Five years later, it seems a dream, a plan, and immense dedication to her passion may have been all she needed. She is ready to graduate and already designing for LA’s premier women’s streetwear brand, Dimepiece, with collections selling internationally.

“What lead you to break into the fashion industry before school?”

“I had to work. No one was paying my bills and I wanted to work in the industry I loved. All I could do back then was draw but that was enough.”
 
Madisen Sower's Hënn Collection
Madisen Sower's Hënn Collection

A path that started with walking down Hollywood Boulevard; dropping off resume’s (and landing her first designer position at Love by Isabel Adrian) had more than a few twists and turns. Sometimes it meant waiting tables. Other times it meant Fashion Weeks in London, or Milan where her designs caught the eye of fashion photographer Scott Schuman.
Humble, or at least reserved, she is quick to point out that others had helped her along the way. Fashion illustrators Bill Donavan and Nancy Riegelman both played roles in her transition from FIDM to Otis.
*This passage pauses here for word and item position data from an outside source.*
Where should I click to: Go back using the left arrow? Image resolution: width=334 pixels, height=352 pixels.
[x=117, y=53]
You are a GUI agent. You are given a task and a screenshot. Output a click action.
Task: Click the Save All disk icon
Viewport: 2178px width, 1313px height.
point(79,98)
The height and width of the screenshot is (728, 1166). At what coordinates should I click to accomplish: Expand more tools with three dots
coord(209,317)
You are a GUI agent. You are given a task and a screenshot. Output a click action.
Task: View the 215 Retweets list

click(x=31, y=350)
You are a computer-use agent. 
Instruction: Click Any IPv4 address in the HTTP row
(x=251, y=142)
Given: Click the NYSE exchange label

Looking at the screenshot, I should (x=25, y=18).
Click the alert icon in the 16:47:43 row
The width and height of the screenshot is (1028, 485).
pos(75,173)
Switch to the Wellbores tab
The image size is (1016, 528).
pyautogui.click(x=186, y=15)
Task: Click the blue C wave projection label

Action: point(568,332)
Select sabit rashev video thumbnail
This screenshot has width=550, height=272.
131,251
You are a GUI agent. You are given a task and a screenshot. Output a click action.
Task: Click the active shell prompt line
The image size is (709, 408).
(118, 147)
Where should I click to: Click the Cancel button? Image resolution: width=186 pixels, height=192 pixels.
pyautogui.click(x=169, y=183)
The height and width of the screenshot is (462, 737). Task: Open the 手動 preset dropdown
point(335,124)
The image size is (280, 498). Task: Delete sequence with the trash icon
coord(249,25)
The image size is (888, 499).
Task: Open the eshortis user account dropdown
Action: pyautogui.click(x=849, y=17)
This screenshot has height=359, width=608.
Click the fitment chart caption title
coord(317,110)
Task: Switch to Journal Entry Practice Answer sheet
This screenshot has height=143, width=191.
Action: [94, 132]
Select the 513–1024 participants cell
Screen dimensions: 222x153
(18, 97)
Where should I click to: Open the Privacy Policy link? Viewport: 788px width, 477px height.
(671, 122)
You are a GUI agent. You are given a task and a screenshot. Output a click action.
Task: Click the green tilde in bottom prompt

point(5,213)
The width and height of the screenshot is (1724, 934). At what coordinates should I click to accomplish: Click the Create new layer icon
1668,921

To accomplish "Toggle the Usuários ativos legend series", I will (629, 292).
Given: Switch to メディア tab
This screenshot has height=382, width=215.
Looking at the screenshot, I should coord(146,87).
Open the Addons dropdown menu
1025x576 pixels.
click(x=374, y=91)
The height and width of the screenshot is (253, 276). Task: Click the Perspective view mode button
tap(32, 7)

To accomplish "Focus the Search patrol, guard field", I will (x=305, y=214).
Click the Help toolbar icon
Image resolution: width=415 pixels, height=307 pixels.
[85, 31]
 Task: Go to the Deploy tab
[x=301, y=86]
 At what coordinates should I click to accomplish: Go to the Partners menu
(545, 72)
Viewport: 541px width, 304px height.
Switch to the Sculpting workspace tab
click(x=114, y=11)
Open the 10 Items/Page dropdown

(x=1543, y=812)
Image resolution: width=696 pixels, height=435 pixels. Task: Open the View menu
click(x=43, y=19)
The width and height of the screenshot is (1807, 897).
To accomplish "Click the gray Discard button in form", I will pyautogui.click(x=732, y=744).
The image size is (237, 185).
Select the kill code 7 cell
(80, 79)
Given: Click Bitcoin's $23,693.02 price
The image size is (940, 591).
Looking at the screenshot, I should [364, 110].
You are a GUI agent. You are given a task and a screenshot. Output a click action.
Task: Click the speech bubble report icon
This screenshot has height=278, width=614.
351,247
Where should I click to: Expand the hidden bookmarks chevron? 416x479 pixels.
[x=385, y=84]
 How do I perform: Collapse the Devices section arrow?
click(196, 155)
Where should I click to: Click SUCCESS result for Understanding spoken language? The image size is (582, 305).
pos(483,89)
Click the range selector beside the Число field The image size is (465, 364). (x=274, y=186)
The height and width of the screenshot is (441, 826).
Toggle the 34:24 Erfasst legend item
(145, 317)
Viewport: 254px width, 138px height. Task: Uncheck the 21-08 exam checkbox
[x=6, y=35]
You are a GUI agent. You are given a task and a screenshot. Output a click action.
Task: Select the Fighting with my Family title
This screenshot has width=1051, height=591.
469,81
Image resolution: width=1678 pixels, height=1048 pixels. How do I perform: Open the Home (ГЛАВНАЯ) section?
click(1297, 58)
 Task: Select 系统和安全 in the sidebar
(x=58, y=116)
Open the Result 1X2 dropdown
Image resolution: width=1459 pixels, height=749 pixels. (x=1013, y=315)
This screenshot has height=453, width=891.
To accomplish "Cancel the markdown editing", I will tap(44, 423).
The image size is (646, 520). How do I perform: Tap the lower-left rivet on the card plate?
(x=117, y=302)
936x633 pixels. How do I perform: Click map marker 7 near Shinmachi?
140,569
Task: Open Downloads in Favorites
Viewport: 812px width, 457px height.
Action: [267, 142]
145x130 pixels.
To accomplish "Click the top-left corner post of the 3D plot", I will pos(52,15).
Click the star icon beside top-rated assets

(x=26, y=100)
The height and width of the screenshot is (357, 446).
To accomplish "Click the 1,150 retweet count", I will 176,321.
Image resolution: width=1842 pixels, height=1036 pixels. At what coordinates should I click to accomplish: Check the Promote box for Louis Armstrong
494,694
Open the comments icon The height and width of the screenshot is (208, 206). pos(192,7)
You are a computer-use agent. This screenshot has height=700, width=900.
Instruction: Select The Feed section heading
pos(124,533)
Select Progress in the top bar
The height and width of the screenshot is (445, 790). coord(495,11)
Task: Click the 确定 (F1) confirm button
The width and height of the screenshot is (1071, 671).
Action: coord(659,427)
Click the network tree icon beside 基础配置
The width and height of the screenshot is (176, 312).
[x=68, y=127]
Local fashion guru Katarina Tana encouraged her move from Fashion Design to Product Design in order to pursue a more radical, technologically driven discipline.

There were other factors in her decision making as well. For instance, the Otis fashion program didn't keep up with her expectations. She found what she learned in the fashion industry outpaced what she was learning on the fashion campus.

“The fashion department at Otis was teaching me how to follow direction. It did nothing to help me grow personally as a designer or refine my voice. I was only learning how to follow other peoples’ direction. You do need to know how to work for others, but you shouldn't spend three years on it.”
Her work, much like her studies, have covered a broad spectrum of subjects beyond fashion design. From website design and graphic design, to textiles and 3-D printed materials; whatever she has done and learned all comes back to fashion.

As for advice to her fellow students “Work harder than everyone else. You are your business.”

“What’s next?” is a loaded question with Madisen, who spends a good amount of time catching me up on 3-D printing, nano technology, resource wars and hip hop.

I get that smile again;


“I’m writing my capstone on how to successfully run a new kind of three tier fashion brand.”

- Robert -

2 comments :

  1. This is a complete crock. Madisen should have just done more research about Otis fashion before enrolling into the program. This article is problematic and makes the fashion department look bad when it's one of the best in the country. Madisen wouldn't know that much about the fashion program especially since she decided to transfer to product after sophomore year. She never took part in any mentor projects. Otis fashion helps the students be marketable. I also find this article to be in bad taste because it's through the school and the school knows that the fashion dept fashion show funds the entire school's scholarship system.